Moths in the car headlights and warmth in the night air evoke memories of summer evenings in his childhood. In Somerset, in the English West Country, darkness fell earlier than in the Irish Midlands and the moths mobilized when many people still had homeward journeys to make. Riding in his father’s car on switchback roads across the Levels, the moths marked the conclusion of the day for a small boy; they came with summer and heat and the promise carried by August days. Yet, going on for fifty years later, it is still unclear what that promise might have been.
Moth nights were accompanied by scented soap. Days out in his grandfather’s fields brought strict injunctions from his mother that under no circumstances was he to go to bed without washing, and washing properly, no quick dab with the flannel. The scented soap was that of Wright’s Coal Tar, a brand that must have been regarded as particularly efficacious in removing the dust of the day from the limbs of a small boy. Days spent among cornfield stubble would have left bare arms and legs scratched and there would be a liberal splash of Dettolthrown into the hot water to ensure the cleansing was thorough. The sting of the disinfectant as his thin arms were submerged in the sink is something that still lingers in his memory. There would be a grimy scum around the washbasin after he had pulled the plug to let out the water, it must be well washed away before thought could be given to leaving the bathroom.
Always a small boy, the asthma that had arrived with measles at the age of five had brought with it weak lungs and a ragbag of allergies.

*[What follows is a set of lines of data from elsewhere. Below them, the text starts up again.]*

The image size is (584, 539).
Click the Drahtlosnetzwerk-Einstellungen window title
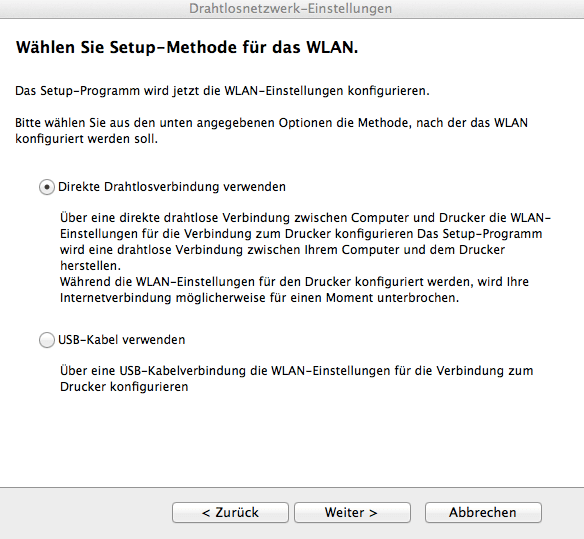point(291,8)
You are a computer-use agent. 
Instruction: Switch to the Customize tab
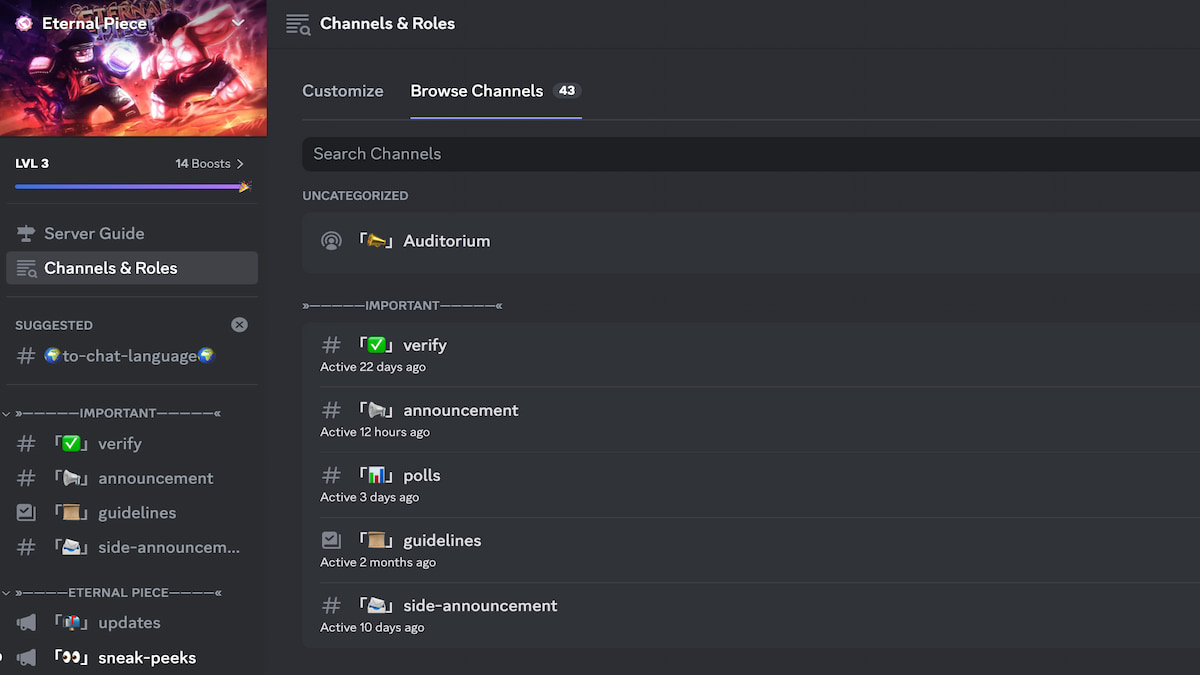tap(343, 91)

Haymaking time brought fits of sneezing and eyes closed with red puffiness, dust from the corn harvest could have similarly detrimental effects; even the farm cats, expected to earn their keep on August days when the grain attracted vermin, could bring watering eyes and the familiar wheeze.
Harvest time was more aspiration than reality. He was too small and too weak to be of any assistance. There were boys his age who could lift hay bales, he struggled to lift a bale of straw. Yet there was no suggestion he was not welcome, no suggestion he might be better at home reading the books of which he was so fond. Perhaps the world was sometimes a more inclusive place in those years.
The promise of August still lingers, a promise that is still unknown.